Olhei de soslaio para Daniel. Ele olhava para Aninha, mas sua mente parecia estar em um lugar muito distante.

 

— Não deveriam estar tão preocupados. — Aninha olhava diretamente para Daniel. — A última carta do tarot a sair foi a carta do sol. Acredito que vão conseguir resolver essa situação da melhor forma possível. Além disso... Existem elementos que podem te ajudar a resolver a questão.

 

— Como...

 

— Como uma amiga antiga, vinda de outro tempo. Ela tem um conhecimento importante, mas você só vai acessá-lo quando romper o manto que a cobre. — ela pensou por um segundo ou dois. — Há uma casa alta também, talvez um prédio, com cortinas azuis. Foi lá onde tudo isso começou.

 

— Ou terminou. — eu disse.

 

Pensar na janela com a cortina fez com que um arrepio percoresse a minha coluna. Era minha memória mais antiga ou, talvez, a única coisa próxima de uma memória que eu possuía.

 

Aninha parecia não ter me ouvido. Seus olhos estavam cobertos por uma sombra estranha.

 

— Vejo um homem alto e nefasto, coberto das cinzas da morte. Ele vive, mas foi responsável pelo fim da vida de vários outros. Ele tomou a filha da mãe e a mãe da filha. Ele roubou ouro, amor e tempo. Sua mão transformou o inocente em pó e dilacerou o afeto com seus pés.
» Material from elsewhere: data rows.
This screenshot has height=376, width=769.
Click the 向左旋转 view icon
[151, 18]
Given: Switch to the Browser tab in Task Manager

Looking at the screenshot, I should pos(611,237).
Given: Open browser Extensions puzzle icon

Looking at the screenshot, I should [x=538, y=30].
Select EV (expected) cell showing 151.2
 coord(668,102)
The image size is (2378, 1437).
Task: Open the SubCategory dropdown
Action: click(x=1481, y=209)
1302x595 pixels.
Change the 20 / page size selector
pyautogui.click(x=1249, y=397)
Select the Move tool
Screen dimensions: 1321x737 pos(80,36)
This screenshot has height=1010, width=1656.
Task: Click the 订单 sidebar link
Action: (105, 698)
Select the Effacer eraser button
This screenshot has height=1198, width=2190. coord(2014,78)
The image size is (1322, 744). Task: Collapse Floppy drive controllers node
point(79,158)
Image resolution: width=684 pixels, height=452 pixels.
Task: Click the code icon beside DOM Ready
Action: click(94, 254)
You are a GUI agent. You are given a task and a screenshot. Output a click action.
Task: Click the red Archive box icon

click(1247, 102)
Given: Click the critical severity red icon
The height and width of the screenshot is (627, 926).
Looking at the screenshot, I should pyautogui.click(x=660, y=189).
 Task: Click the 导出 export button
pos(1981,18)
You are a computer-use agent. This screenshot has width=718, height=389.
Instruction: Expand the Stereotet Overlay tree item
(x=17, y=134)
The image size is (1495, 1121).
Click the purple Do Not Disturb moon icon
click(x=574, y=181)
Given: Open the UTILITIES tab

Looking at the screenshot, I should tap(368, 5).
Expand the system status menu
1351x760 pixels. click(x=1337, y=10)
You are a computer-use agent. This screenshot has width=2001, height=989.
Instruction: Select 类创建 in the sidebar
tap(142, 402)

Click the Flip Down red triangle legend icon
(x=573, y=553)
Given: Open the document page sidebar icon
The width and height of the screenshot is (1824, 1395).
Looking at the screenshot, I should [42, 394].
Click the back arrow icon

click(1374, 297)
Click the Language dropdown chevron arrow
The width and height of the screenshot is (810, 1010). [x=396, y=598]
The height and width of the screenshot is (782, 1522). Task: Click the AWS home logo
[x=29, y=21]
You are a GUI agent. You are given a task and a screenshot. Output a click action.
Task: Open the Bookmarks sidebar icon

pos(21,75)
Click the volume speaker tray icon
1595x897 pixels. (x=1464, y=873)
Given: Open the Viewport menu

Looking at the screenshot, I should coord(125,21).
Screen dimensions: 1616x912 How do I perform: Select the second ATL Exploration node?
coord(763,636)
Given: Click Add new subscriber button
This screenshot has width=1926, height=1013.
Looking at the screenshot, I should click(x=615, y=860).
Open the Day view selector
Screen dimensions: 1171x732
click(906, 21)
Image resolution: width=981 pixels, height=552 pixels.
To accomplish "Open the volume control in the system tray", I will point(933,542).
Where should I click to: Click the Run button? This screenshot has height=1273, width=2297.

A raiz de todo abandono é maldade desse homem.

 

Sua voz soava estranha. Quase como se outra pessoa falasse junto com ela, como se ambas tivessem a voz de um trovão.

 

— Quem ele é?

 

— Deveria ser um pai, mas é um algoz.

 

— O meu pai?

 

A sombra que anuviava os olhos da vidente partiu tão rápido quanto tinha chegado. Em um instante ela tinha voltado a ser a senhorinha das tortas e eu tive a sensação de que ela não me diria mais nada.

 

Daniel permenecia calado, mas estava claramente chocado com a estranha visão da pitonisa. Seus olhos fitava a mulher, arregalados.

 

— Não sei, querida. — havia muito cansaço em sua voz. — Infelizmente, acho que não consigo ver mais nada.

 

— Tudo bem. — falei condescendentemente. — A senhora me prestou uma grande ajuda.

 

— Eu espero que sim, querida.

 

Quando ela se levantou da cadeira, todos os seus ossos estalaram.

 

— Acho que vou buscar aquela torta. Enquanto isso, seu amigo pode decidir se vai me pagar no crédito ou no débito.